Dataset entries:
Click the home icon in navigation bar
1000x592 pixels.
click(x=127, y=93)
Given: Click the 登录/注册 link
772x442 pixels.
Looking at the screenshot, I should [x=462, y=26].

- _TASK TO COMPLETE_
This exercise requires that all of the entries be repeated exactly.

- _EXERCISE OUTPUT_
Click the home icon in navigation bar
1000x592 pixels.
click(x=127, y=93)
Given: Click the 登录/注册 link
772x442 pixels.
Looking at the screenshot, I should [x=462, y=26].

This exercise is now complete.